Class lectures: Tuesdays and Thursdays 1:30PM - 2:50PM in DH A302.
Recitations: Mondays 4:30 - 6pm and Wednesdays 2 - 3:30pm see the recitation page for the location. You may attend either one.
Essentially, every problem in computer science and engineering can be formulated as the optimization of some function under some set of constraints. This universal reduction automatically suggests that such optimization tasks are intractable. Fortunately, most real world problems have special structure, such as convexity, locality, decomposability or submodularity. These properties allow us to formulate optimization problems that can often be solved efficiently. This course is designed to give a graduate-level student a thorough grounding in the formulation of optimization problems that exploit such structure and in efficient solution methods for these problems. The course focuses mainly on the formulation and solution of convex optimization problems. These general concepts will also be illustrated through applications in statistics, machine learning, AI, computer vision and robotics.
Students entering the class should have a pre-existing working knowledge of algorithms, though the class has been designed to allow students with a strong numerate background to catch up and fully participate. Though not required, having taken 10-701 or an equivalent machine learning or statistics class will be helpful, since we will frequently use applications in machine learning and statistics to demonstrate the concepts we cover in class.
- We have a discussion group where we will broadcast class announcements. This is also the forum for you to post questions, discuss issues, and interact with fellow students. Please join the group and check in often:
- Textbook: Convex Optimization, Boyd and Vandenberghe, which is available online for free.
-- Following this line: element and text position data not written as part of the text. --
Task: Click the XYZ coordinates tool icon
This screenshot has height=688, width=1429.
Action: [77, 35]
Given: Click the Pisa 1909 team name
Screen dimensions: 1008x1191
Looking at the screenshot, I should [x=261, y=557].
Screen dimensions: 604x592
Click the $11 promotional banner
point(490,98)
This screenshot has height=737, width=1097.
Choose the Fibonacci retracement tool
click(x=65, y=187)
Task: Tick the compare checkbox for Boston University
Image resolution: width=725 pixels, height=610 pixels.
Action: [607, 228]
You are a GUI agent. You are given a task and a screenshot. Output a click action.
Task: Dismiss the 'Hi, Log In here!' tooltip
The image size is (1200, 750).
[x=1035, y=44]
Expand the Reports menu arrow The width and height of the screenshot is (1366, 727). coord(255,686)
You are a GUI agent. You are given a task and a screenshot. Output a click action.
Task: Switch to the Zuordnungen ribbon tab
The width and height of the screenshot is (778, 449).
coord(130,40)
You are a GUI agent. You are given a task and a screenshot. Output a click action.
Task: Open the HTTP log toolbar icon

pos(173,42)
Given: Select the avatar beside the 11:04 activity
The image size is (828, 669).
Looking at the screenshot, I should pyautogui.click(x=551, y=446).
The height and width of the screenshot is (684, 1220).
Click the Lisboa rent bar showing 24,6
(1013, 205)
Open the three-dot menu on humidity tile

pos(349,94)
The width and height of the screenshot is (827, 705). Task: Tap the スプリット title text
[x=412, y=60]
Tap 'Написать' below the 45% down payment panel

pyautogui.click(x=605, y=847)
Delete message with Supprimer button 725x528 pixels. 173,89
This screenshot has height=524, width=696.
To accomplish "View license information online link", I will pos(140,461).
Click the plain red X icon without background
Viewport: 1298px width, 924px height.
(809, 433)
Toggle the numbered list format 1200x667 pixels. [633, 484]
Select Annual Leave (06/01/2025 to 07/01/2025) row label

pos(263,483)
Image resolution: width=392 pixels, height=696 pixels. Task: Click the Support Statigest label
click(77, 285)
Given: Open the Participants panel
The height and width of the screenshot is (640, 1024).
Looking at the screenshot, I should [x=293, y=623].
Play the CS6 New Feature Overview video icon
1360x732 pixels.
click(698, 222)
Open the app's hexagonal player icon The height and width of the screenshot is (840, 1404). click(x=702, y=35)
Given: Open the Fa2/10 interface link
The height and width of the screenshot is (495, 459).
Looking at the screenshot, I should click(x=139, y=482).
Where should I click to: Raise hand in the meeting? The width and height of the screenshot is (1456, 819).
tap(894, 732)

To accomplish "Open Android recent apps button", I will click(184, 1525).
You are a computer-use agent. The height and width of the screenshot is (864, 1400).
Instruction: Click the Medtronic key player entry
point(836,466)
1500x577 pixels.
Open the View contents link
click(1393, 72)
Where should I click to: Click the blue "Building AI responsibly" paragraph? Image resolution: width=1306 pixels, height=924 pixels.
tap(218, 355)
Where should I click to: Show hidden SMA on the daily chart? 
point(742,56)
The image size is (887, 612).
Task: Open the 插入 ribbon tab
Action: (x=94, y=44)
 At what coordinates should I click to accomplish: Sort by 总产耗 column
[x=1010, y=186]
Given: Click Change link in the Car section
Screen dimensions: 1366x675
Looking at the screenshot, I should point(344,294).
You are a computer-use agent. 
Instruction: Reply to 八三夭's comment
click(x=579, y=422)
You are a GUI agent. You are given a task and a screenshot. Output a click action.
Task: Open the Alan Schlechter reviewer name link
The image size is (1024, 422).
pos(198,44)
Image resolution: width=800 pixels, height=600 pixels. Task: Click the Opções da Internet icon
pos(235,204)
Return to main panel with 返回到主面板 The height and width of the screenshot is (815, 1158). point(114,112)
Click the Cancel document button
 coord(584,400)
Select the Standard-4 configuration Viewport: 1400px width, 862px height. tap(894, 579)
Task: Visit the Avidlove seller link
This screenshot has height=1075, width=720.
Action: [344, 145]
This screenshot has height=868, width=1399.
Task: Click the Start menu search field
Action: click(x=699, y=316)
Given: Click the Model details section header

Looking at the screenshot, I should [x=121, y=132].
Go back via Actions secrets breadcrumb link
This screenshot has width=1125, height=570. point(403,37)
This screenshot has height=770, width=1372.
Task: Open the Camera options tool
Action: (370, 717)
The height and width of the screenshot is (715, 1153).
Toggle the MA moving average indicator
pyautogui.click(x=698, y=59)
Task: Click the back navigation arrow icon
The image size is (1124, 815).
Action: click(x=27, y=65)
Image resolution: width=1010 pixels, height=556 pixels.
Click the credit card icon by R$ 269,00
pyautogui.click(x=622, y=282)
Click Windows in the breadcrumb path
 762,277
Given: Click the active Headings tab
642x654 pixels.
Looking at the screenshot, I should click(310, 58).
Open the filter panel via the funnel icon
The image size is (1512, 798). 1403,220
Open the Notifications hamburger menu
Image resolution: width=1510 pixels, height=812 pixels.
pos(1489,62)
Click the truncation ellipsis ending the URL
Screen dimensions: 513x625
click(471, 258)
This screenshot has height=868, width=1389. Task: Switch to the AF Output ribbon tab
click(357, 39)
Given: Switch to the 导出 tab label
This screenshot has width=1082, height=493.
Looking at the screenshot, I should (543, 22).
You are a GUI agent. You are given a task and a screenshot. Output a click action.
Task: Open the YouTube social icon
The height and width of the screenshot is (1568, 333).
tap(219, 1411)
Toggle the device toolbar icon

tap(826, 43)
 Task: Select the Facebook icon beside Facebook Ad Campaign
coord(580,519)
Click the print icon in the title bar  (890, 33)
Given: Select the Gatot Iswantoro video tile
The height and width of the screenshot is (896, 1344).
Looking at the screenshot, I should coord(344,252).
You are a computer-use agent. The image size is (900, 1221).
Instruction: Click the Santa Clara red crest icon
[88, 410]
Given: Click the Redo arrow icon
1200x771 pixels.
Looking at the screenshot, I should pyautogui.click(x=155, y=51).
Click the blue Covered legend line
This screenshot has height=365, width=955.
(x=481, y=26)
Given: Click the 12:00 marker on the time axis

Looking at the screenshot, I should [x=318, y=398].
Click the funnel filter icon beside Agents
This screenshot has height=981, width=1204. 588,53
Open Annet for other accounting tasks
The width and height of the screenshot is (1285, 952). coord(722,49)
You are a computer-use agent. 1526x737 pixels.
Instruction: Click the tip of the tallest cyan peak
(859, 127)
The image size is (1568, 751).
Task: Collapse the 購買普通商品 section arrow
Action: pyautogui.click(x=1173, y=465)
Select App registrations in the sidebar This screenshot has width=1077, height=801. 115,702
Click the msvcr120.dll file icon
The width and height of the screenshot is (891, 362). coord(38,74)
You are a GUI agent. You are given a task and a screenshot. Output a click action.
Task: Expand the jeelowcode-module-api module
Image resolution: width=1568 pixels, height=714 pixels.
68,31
- Optional textbook: Introduction to Linear Optimization, Dimitris Bertsimas and John N. Tsitsiklis.
- Optional textbook: Convex Analysis, R. Tyrell Rockafellar
- Optional textbook: Fundamentals of Convex Analysis, Jean-Baptiste Hiriart-Urruty, Claude Lemaréchal
- Optional textbook: Combinatorial Optimization: Algorithms and Complexity, Christos Papadimitriou and Kenneth Steiglitz.
- Optional textbook: Combinatorial Optimization, Alexander Schrijver.
- Optional textbook: Nonlinear Programming, Dimitri Bertsekas.
- Optional textbook: Approximation Algorithms, Vijay Vazirani
- Homeworks (5 assignments 50%)
- Final project (28%)
- Midterm exam (20%) - November 6 Solutions
- Scribing (2%)
ScribingScribing is compulsory for crediting students. For those auditing, scribing is not compulsory but requested. There is a minimum of two scribes per lecture, though three is the recommended number, and a fourth is optional - if all the lectures have all three scribe slots taken, then people may sign up as the fourth scribe for any lecture of their choice. Sign up for scribing lectures here. The Latex template for scribing lectures should be found here.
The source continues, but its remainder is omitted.